A handful of more enterprising forest owners and consultants thought that they would reverse the current downturn in the sector by promoting the idea of carbon sinks. (You may have seen the adverts on TV). They were pleased and surprised by the enthusiasm of overseas investors – it is no exaggeration to say that international contracts worth hundreds of millions of dollars were involved, with the potential to expand this by ten times. Some of those advancing the money were impressed by New Zealand’s ETS legislation and by the speeches our ex-Prime Minister and others had given at international fora. (Which is not to say that John Key was mistaken in his argument that Labour’s record had been all talk and no action). Since the election and the announced intention to repeal the ETS, New Zealand and the forestry entrepreneurs have lost irreplaceable credibility among those investors.
So the forest sector is, once again, in the doldrums. You should understand several factors that rankle: forestry is at its lowest ebb in its entire history. It’s enormous contribution to GDP, overseas earnings, and employment go largely unrecognised by politicians or by the public. For example, the wool trade or the wine industry are trivial by comparison. Furthermore, forestry has consistently played a vital role in environmental support; many of New Zealand’s slopes are so steep that that only a tree cover can stop massive erosion; the immaculate water quality that flows in New Zealand rivers owes its purity to forested catchments; and as for biodiversity – the tuis and bellbirds in my isolated Golden Bay property fly over kilometres of native forest to reach my poplar and eucalypt tree: they don’t share the nationalistic prejudice of many of the human inhabitants of Aotearoa.
The thing is: forestry has never been given credit for any of its environmental values.

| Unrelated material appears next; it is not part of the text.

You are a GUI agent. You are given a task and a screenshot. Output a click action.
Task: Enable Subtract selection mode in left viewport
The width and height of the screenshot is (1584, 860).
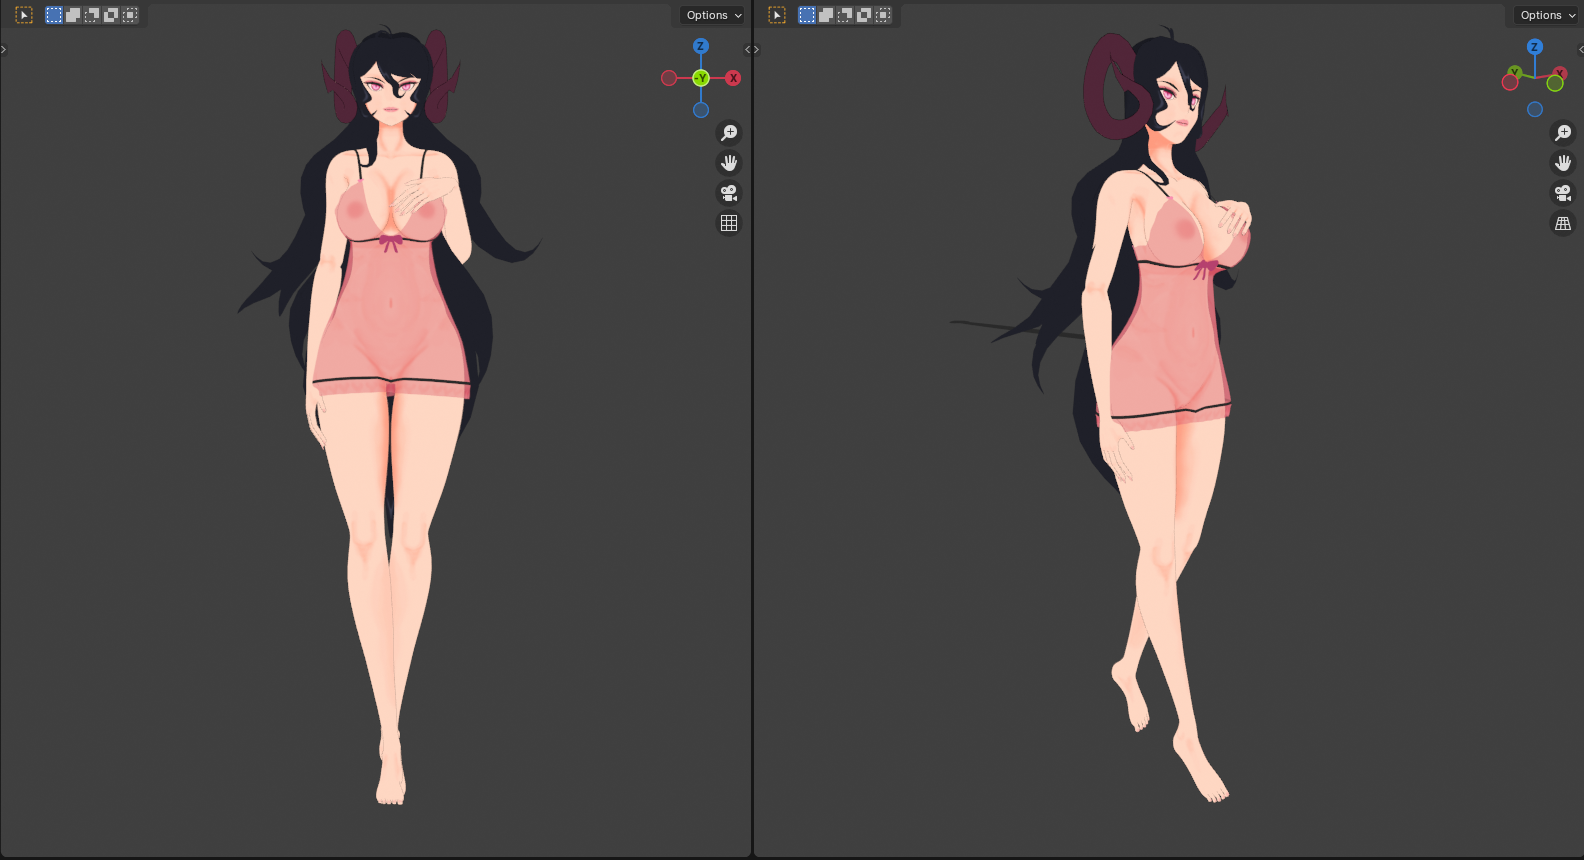click(92, 15)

Indeed, just the opposite. Our national psyche is linked to farming, not to forestry, and forestry has been penalised at every opportunity. Lake Taupo is becoming polluted due to farming? Solution: pass legislation to stop foresters converting their forests. Farmers want more water from Canterbury rivers? Ban forest establishment in the headwaters. New Zealand facing a carbon deficit? Make it horrendously expensive to deforest land. And so on. It’s like someone discovering a goose that lays golden eggs, and rather than feeding it well and cherishing it, they beat it with a stick to get it to lay more.
Perhaps ten thousand New Zealanders own a patch of exotic forest. Maybe they just wanted a low-maintenance sure-fire superannuation package, rather than growing grass. But as soon as you plant trees the land ceases in some subtle mysterious way to become your private property. The public are used to communally owned forests, and believe they have a right to ride their trail bikes on the fire-breaks, hunt in it, and even dump their rubbish in it.
I was the person who first suggested – back in the 1990s – that forestry credits could be worth a lot to New Zealand on the international market. But the politicians and officials ran with this statement, without reading the second line: that this would depend on maintaining our rate of new-land planting at 50,000 ha per year. New Zealand has sufficient marginal land that desperately needs a forest cover to continue doing this for 100 years, by which time we should have found technological solutions to the problem of climate change, or else we’re all doomed.
The task is now to stimulate forestry, not with sticks but with carrots. It requires a sea-change in our agriculturally based public attitude, but this can happen over time. We need to repair the enormous damage that the sector has incurred from unwise political announcements of recent weeks. We need to understand that wood is just stored solar energy, and that New Zealand could be self-sufficient in transport fuels and in heat merely by adapting this resource.